A l'aide de sa baguette, Harry ouvrit sa malle et prit ses deux artefacts les plus précieux, ainsi que de quoi écrire. Il s'était un peu épuisé, mais il valait mieux que personne ne sache ce qu'il envoyait à ses amis, sinon, Snape allait encore lui tomber dessus. Avec l'aide de l'infirmière, il avait réussi à faire venir sa chouette dans l'infirmerie. Bon, d'accord, ce n'était pas normal qu'un oiseau soit dans un lieu de soins pour humains, mais ce n'est pas comme si Harry pouvait sortir et aller jusqu'à la volière…
Bientôt, un paquet s'envola hors de l'école par une des fenêtres de l'infirmerie, porté par Edwige et une autre chouette de l'école. Il espérait qu'Hermione les recevrait le plus rapidement possible. Il avait demandé à sa chouette de rester avec sa meilleure amie.

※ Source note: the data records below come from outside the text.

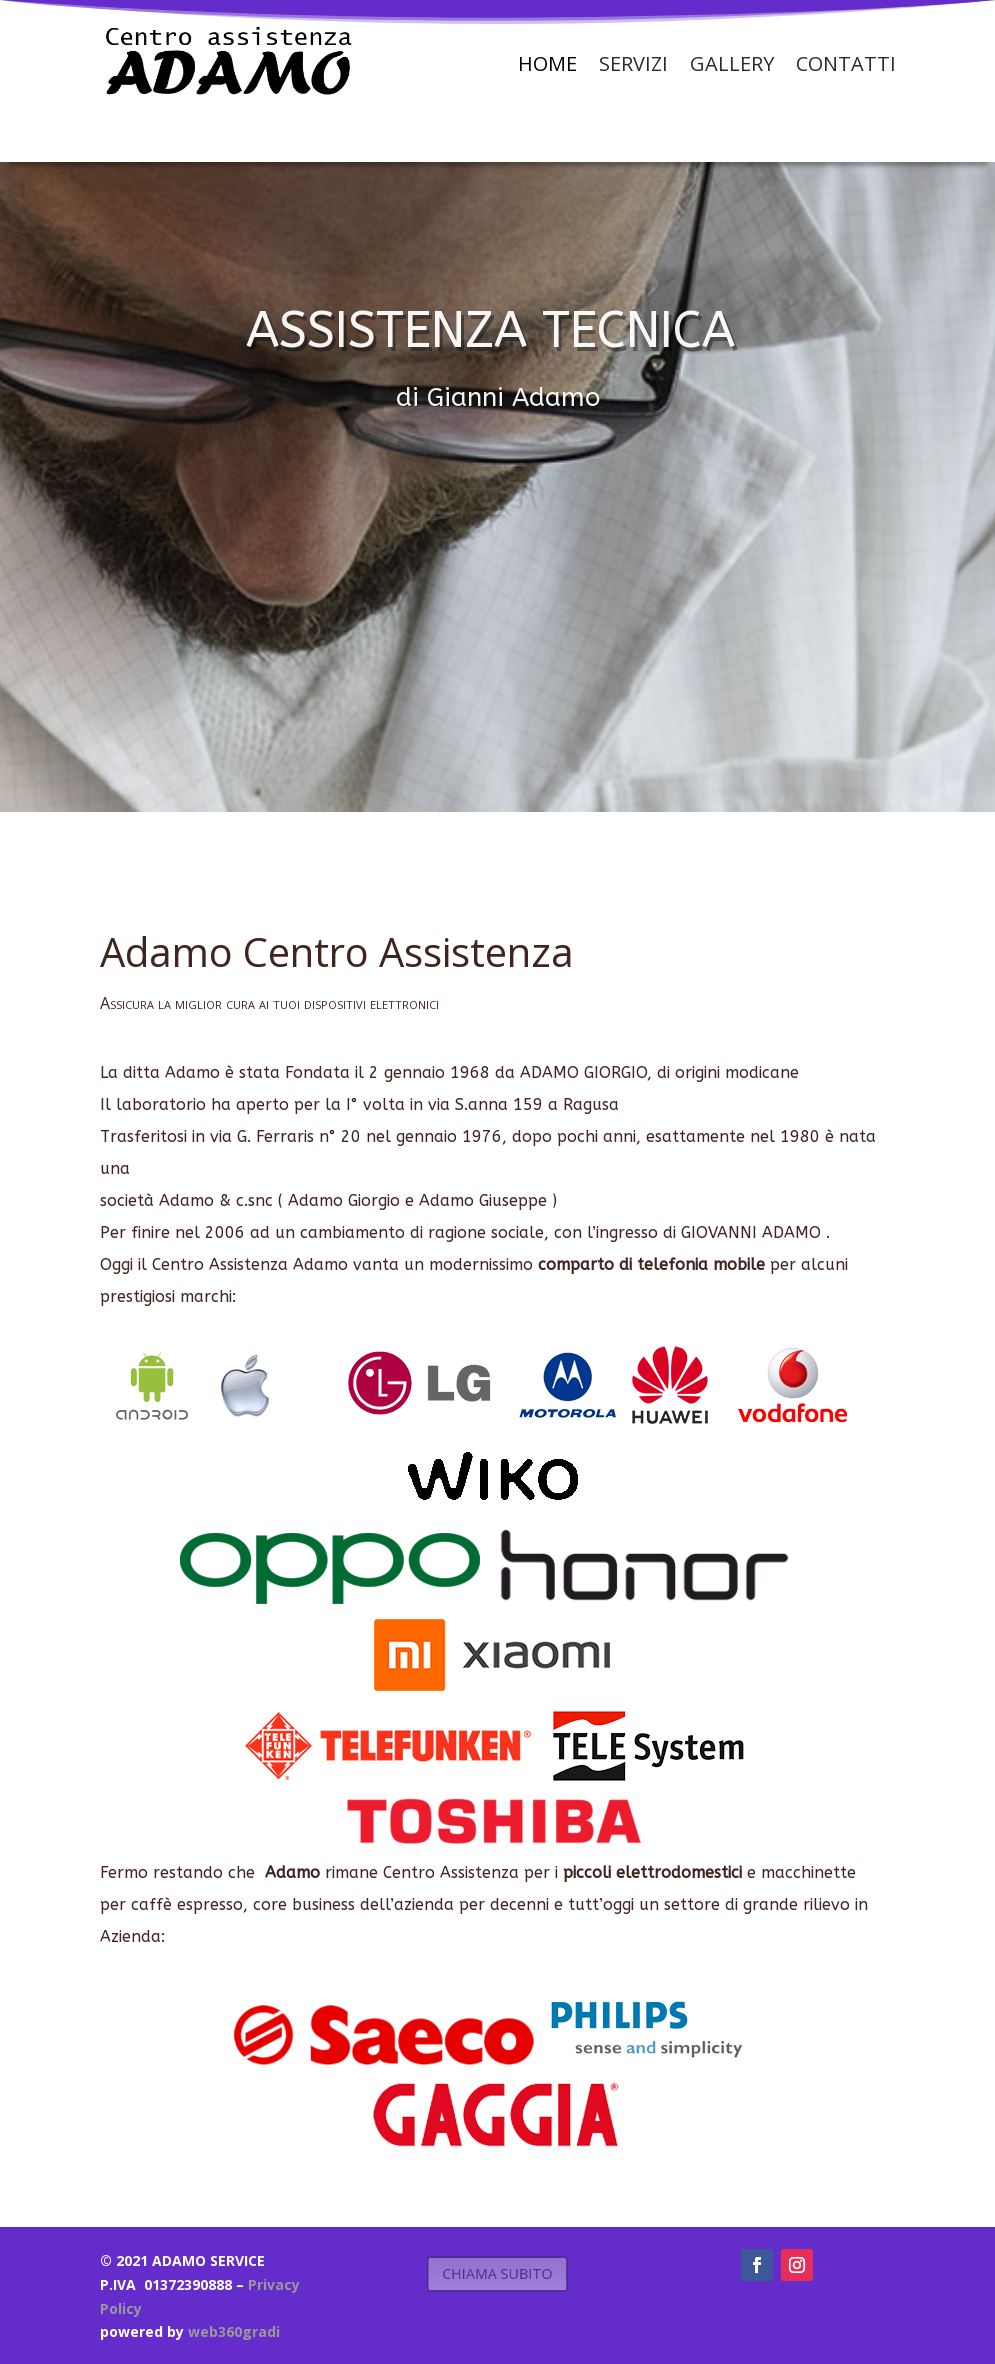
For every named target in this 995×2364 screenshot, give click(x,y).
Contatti (846, 63)
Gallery (732, 63)
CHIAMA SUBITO (497, 2273)
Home (547, 63)
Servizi (633, 63)
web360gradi (234, 2331)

Il n'allait pas pouvoir supporter bien longtemps son futur tuteur. Il craignait de devenir aussi mauvais que Voldemort et de le tuer sans sommation.
Il fallait qu'il trouve la force. Une petite prière vint à son esprit.

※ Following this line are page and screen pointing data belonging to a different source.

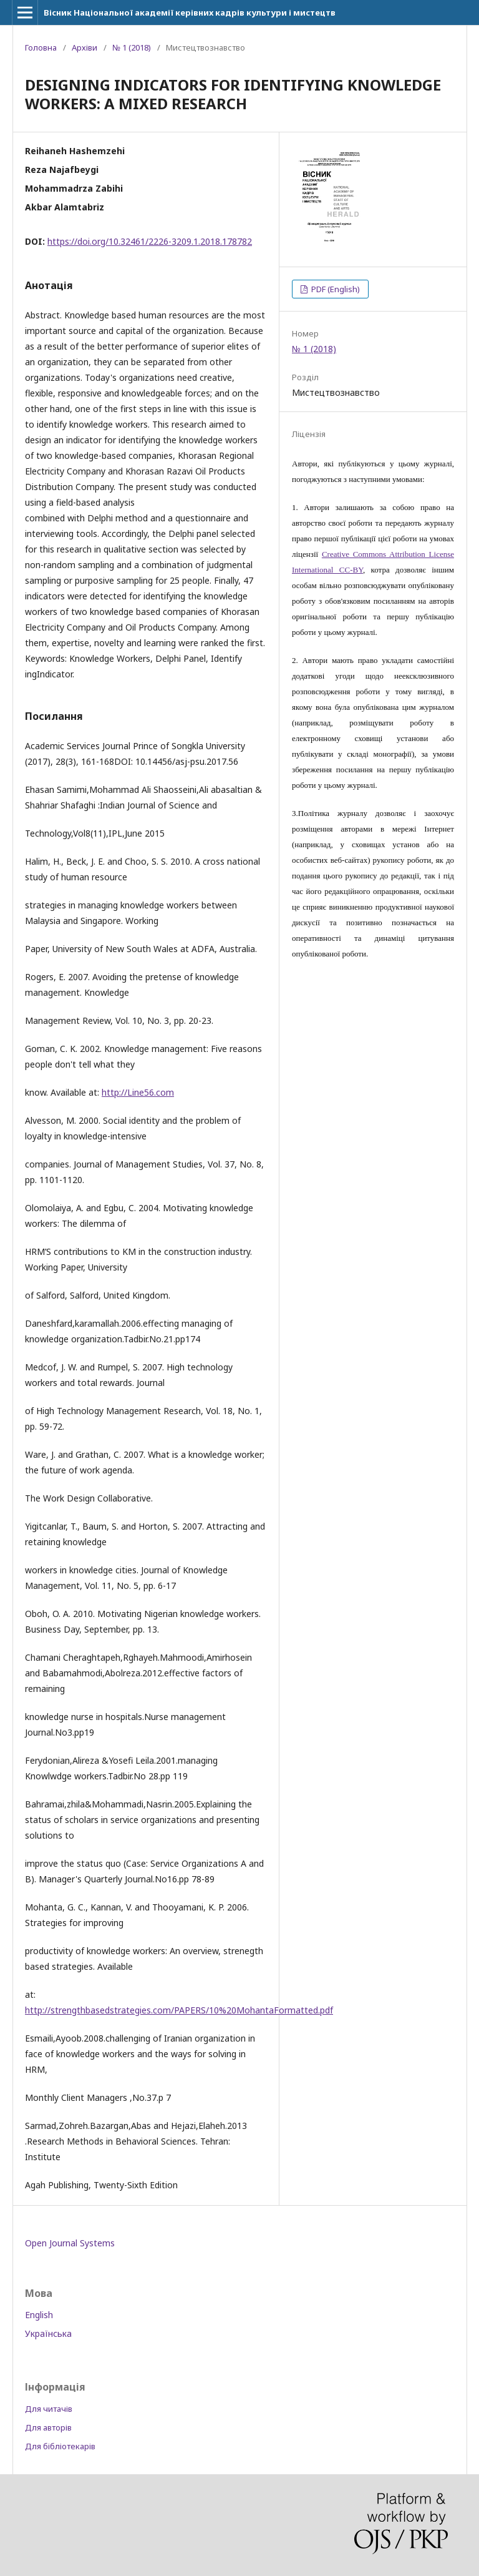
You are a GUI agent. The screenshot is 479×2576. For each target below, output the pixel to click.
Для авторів (48, 2427)
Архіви (84, 47)
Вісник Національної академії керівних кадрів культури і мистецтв (190, 12)
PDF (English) (334, 289)
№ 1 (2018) (131, 47)
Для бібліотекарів (60, 2446)
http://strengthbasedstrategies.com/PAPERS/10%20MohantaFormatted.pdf (179, 2010)
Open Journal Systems (70, 2243)
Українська (48, 2333)
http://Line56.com (138, 1092)
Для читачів (48, 2408)
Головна (41, 47)
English (39, 2315)
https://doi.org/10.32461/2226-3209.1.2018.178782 (149, 241)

« Papa, Maman, aidez-moi à ne tuer personne. Aidez-moi à le supporter, je vous en supplie… »
Mais seulement, les morts dorment, et ils ne se réveilleront plus jamais…
* * *
Deux jours avant la rentrée des classes, la tension entre le futur père et le futur fils était à son comble. Leur relation n'avait pas avancé d'un iota. Au contraire, le fossé qui les séparait s'était encore creusé. Harry savait que ça n'allait pas marcher, et il se demanda s'il n'était pas préférable qu'il soit livré à Lucius Malfoy plutôt qu'être sous le joug de Snape. Il avait beau penser à cette situation sous tous les angles, il savait que Snape serait infect avec lui. Et leur dernière conversation lui donna raison.

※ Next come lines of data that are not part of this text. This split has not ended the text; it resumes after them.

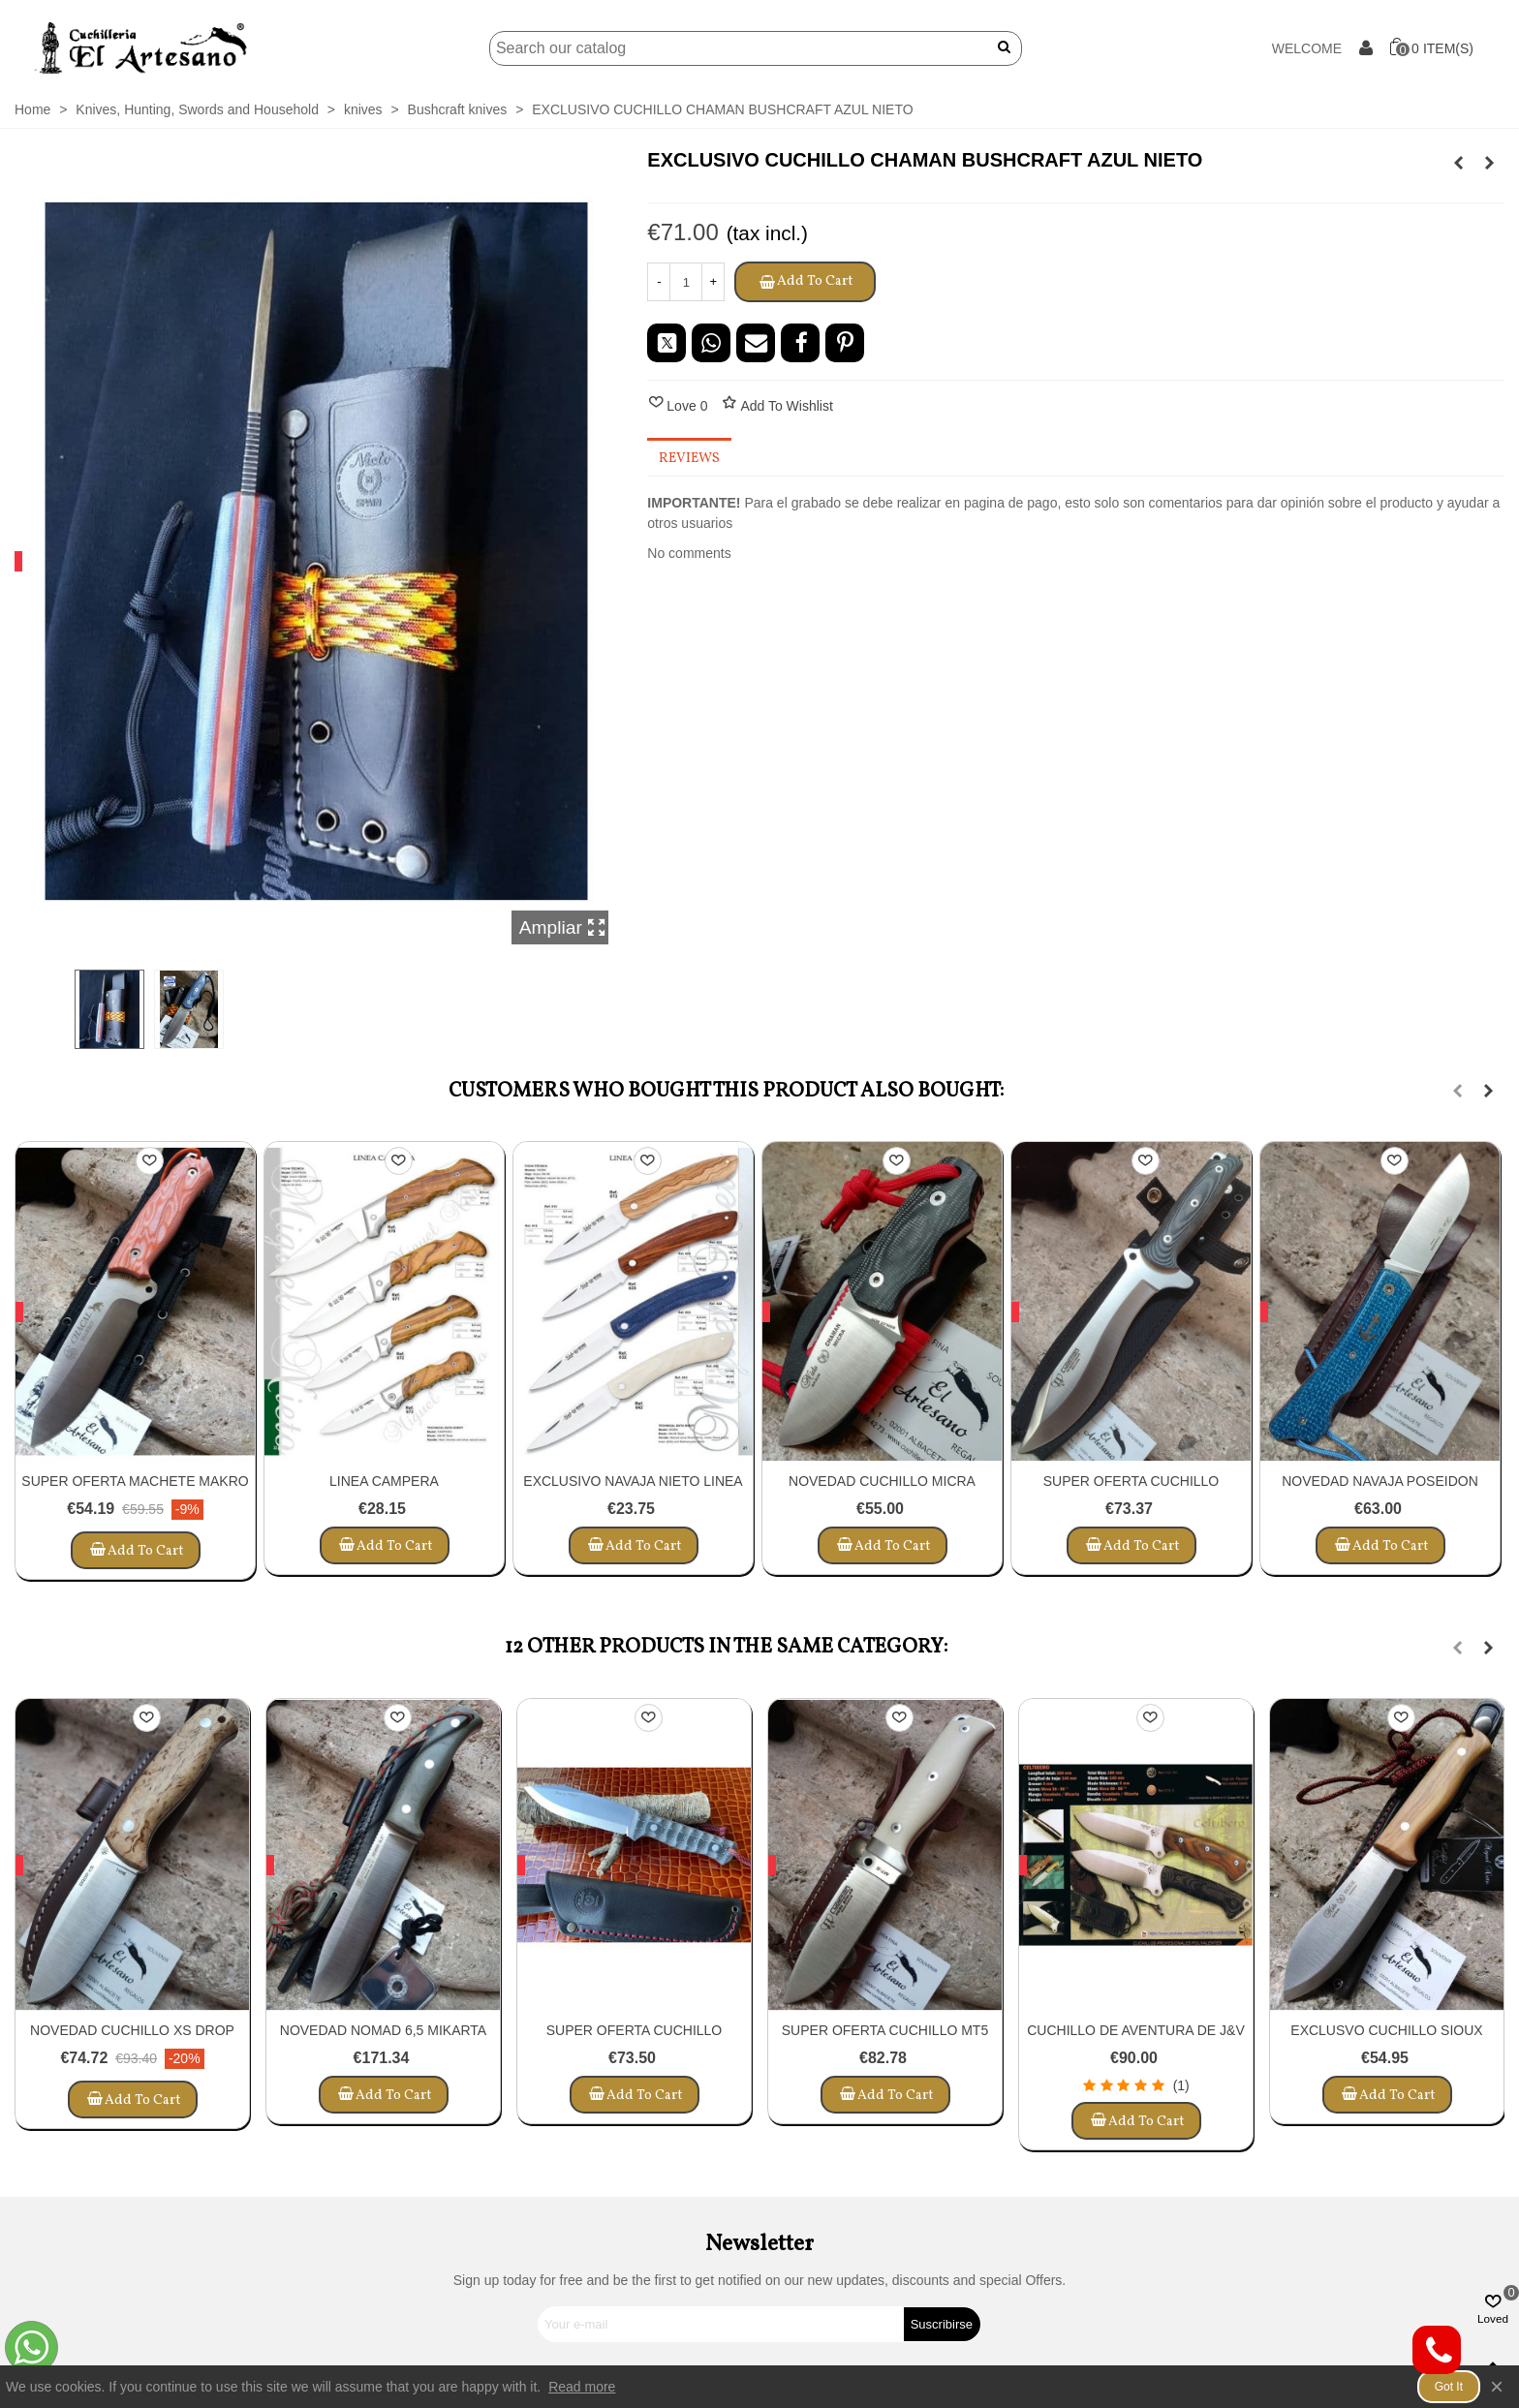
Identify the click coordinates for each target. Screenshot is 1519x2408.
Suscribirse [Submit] (942, 2324)
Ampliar (562, 927)
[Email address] (721, 2324)
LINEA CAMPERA (384, 1481)
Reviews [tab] (689, 458)
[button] (1457, 1090)
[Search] (729, 48)
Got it (1449, 2386)
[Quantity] (685, 281)
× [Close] (1497, 2386)
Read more (581, 2386)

« Demain, le Ministre vient procéder à l'adoption définitive. Un Langue de Plomb et un auror l'accompagneront. Ce soir, vous déménagez dans votre nouvelle chambre dans mes appartements. »
Et, sans tenir compte de l'avis de l'adolescent, il fit léviter la malle de l'adolescent jusqu'à ses appartements, situés au fin fond des cachots.
Il revint le soir avec une sorte de chaise moldue pourvue de roues et installa l'enfant, le menant délicatement dans ses appartements, vers la chambre petite et peu accueillante.
Cette nuit la, Harry ne put fermer les yeux. Cette nuit la, Severus pensa à Lily Evans, se demandant s'il saurait prendre son de son fils et le protéger. Cette nuit la, Albus finalisa son plan afin de pénétrer dans les geôles du Ministère. Cette nuit la, Pompom s'endormit enfin d'un sommeil réparateur. Ces deux semaines d'inquiétude à propos de son patient l'avaient éreintée. Cette nuit la, Sir Nicholas et le Baron Sanglant discutèrent sans s'agresser, ce qui était fort rare, à propos de la nouvelle pour le moins surprenante. Le fils de James Potter serait adopté par le pire ennemi de son père…
1 : complètement inventé par moi, mais en même temps, Lucius Malfoy s'en est tiré en disant qu'il avait été contraint par l'Imperium à servir Voldemort. Aussi, je me suis dit que Voldemort étant vu comme l'un des mages noirs les plus sanguinaires de l'histoire sorcière, alors il fallait prendre des mesures essentielles… Mais j'avoue que les sorciers s'y sont réellement mal pris… aussi, ce n'est qu'en fin 1981, dans mon histoire, que les impardonnables le sont devenus réellement.